Кобулов. Слушай, Гоша, а правда Аня на твою жену похожа — или так тебе сначала померещилось?

Нестеров. Померещилось и до сих пор мерещится. Она с Катей как две родные сестры… У меня вся жалость, вся боль за жену и любовь к Аните слились в одно… словно Катя ко мне вернулась, и такой прекрасной, какой я ее никогда не знал. (Замолкает, закрыв лицо ладонями.) Извините, товарищ маршал.

Берия (после паузы). Вам можно доверить судьбу страны. Вы убедили меня, и, как ни странно, не своими геройскими подвигами, не тем, как защищали свое достоинство во время испытаний здесь, у нас, а тем, с какой силой вы способны любить! Да! Ибо только человек, способный сильно любить, может сильно ненавидеть. Так думал великий Сталин. Слушайте меня внимательно: двадцать седьмого июня, то есть послезавтра, в девятнадцать тридцать, в Большом театре состоится премьера новой оперы «Декабристы», на которой предполагается присутствие всех членов правительства и главных военачальников. Лучшего случая нельзя представить. Я не могу лично руководить арестом заговорщиков — враги нашей страны за рубежом моментально преподнесут это как дворцовый переворот. Арест должен осуществлять человек из народа, воспитанный народом, проливший кровь за народ, известный в народе, любимый народом. От имени народа и партии, именем революции это сделает Герой Советского Союза, гвардии полковник Егор Иванович Нестеров!

Нестеров (встает). Служу Советскому Союзу!

Берия. В ваше единоличное распоряжение выделяется специально подготовленная группа автоматчиков. Вы отчитываетесь только передо мной.

Нестеров. Слушаюсь, товарищ маршал.

Берия (Кобулову). Товарищ Кобулов, познакомьте спецгруппу с их командиром и лично проводите полковника домой. Внешнюю охрану не снимать. (Нестерову.) Но теперь они не стерегут вас, а охраняют. Конечно, не от вашей любимой. Для нее вход и выход всегда свободен. С деталями операции вас познакомит Богдан Захарович.

Нестеров. Разрешите идти?

Берия. Идите.

Кобулов и Нестеров идут к выходу. Берия смотрит им вслед и окликает.

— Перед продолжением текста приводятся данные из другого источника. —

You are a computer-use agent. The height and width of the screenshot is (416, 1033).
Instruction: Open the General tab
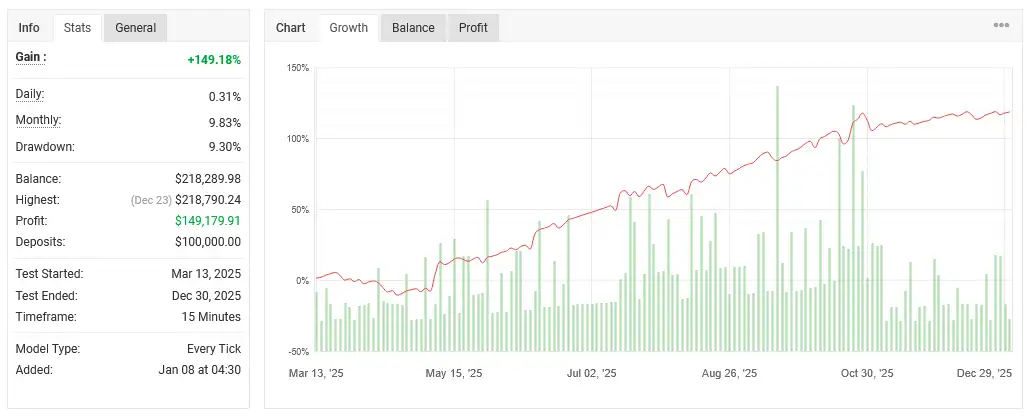(136, 28)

Егор Иванович, когда победим, на свадьбу пригласите?

Нестеров (очень взволнованно). Лаврентий Павлович, у меня отца… вы знаете, нет. Вы мне теперь как отец.

Берия. Удачи тебе, сын мой.

Берия и Нестеров уходят.

(Набрав номер телефона.) Балдис, отмотай пленку на последнюю фразу Кобулова. Да, включусь сам.

Кладет трубку. Звонок другого телефона.

(Долго слушает.) Нет, я категорически против. Не разрешаю. Да, отменяю все ранее намеченные мероприятия. Правительство тоже имеет право на отдых. Хорошее самочувствие членов правительства — это тоже дело государственной безопасности. Да, можете действовать от моего имени. Извините, я занят. (Вешает трубку. Нажимает кнопку селектора.) Сотрудник из девятого отдела в приемной?

Голос из селектора. Так точно, товарищ маршал.

Берия. Жду.

Входит Анита. На ней форма лейтенанта МВД.

Анита. Товарищ маршал, лейтенант Санчес по вашему приказанию явилась.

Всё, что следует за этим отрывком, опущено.